Assessment of the lymphocyte doses is relevant for solving a number of radiobiological problems, including the risk assessment of hemoblastosis (leukemia, multiple myeloma, lymphoma etc.), as well as the use of circulating lymphocytes as “natural biodosimeters”. The latter is because the frequency of chromosomal aberrations occurring in lymphocytes following radiation exposure is proportional to the accumulated dose. Assessment of doses to the circulating lymphocytes requires due account of: first, the dose accumulated by the lymphocyte progenitors in the red bone marrow; and second, the dose accumulated during lymphocyte circulation through lymphoid organs. The models presented by International Commission on Radiological Protection (ICRP-67, ICRP-100) allow calculating the dose for specific lymphoid organs based on known level of radionuclide intakes. A recently developed model of circulating T-lymphocyte irradiation takes into account all sources of exposure and age-related dynamics of T-lymphocytes: (1) exposure of lymphocyte progenitors in red bone marrow: (2) exposure of T-lymphocytes in the lymphoid organs, taking into account the proportion of resident lymphocytes and the residence time of circulating lymphocytes in the specific lymphoid organs. The objective of the study is to assess the dose coefficients allowing for the transition from the ingestion of 141,144Ce, 95Zr, 103,106Ru, 95Nb to the doses accumulated in circulating T-lymphocytes. For calculations, we used the dose coefficients from ICRP publications for specific lymphoid organs, as well as published data on the residence time of circulating lymphocytes in lymphoid organs and tissues. As a result, it was shown that the doses in circulating T-lymphocytes are higher than those in the red bone marrow, but lower than the doses to the colon wall. The dose coefficients were age dependent; the maximum values were typical for newborns. The obtained dose coefficients for 141,144Ce, 95Zr, 95Nb and 103,106Ru can be used to estimate the tissue and organ doses based on data on the frequency of chromosomal aberrations in peripheral blood lymphocytes.

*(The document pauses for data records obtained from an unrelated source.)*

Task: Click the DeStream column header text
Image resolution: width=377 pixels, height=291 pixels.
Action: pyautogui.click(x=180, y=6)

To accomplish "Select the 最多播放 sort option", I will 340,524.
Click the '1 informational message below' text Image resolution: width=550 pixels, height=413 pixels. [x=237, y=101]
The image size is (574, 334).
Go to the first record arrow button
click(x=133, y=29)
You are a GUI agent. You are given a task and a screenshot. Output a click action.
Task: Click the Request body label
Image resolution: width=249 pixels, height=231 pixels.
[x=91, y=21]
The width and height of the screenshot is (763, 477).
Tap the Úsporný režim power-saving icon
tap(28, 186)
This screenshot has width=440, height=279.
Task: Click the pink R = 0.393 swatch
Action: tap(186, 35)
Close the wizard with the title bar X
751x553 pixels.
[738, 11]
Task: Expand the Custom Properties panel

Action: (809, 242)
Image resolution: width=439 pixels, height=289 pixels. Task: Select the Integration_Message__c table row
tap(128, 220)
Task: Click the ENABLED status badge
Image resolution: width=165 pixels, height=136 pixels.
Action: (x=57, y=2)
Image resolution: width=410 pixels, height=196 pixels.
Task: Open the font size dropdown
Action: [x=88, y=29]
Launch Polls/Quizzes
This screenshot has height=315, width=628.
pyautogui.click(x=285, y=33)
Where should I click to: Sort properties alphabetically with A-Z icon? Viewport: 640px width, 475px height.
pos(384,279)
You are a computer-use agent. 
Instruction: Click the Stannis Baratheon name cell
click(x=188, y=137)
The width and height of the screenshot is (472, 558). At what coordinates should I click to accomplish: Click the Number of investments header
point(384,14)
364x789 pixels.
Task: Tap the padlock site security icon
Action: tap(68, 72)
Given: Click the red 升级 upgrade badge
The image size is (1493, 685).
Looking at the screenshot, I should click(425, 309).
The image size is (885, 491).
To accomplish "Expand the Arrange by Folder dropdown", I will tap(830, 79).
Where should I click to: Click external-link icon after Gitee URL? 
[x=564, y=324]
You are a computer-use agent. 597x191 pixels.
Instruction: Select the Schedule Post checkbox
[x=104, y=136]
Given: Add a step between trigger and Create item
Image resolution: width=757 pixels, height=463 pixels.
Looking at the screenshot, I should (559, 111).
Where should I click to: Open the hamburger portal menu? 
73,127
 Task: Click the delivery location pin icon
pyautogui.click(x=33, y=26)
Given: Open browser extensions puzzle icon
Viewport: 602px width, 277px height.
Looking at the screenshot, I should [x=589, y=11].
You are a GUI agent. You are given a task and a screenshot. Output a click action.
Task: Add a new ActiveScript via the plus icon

Evaluation of radiation risk for patients undergoing medical examinations in the Russian Federation

The aim of the study was to develop a methodology for assessing radiation risk for patients undergoing medical examinations in the Russian Federation. The methodology is based on the risk model of the ICRP Publication 103, the coefficients of lifetime radiation risk for the Russian population and the results of evaluating the doses of patients in the Russian Federation. For thirty examinations that define about 80% of the collective dose of the population of the Russian Federation from medical exposure, the radiation risk was calculated using «gold standard», — the organ doses and the corresponding sex/age risk coefficients for the Russian population. For other examinations (with the exception of mammography) the values of the risk coefficients normalized on 1 mSv of effective dose, which is the averaged value for four selected anatomical areas of the body: head, neck, chest and abdominal cavity — pelvis, were used. It is assumed that for such examinations the error of risk assessment will increase relative to the error of risk assessment for the aforementioned 30 examinations not more than 30%. It is shown that risk estimates for some examinations calculated using the “gold standard” may differ from such estimates on the base of effective dose and nominal risk coefficients averaged by age and the sex to the order of magnitude.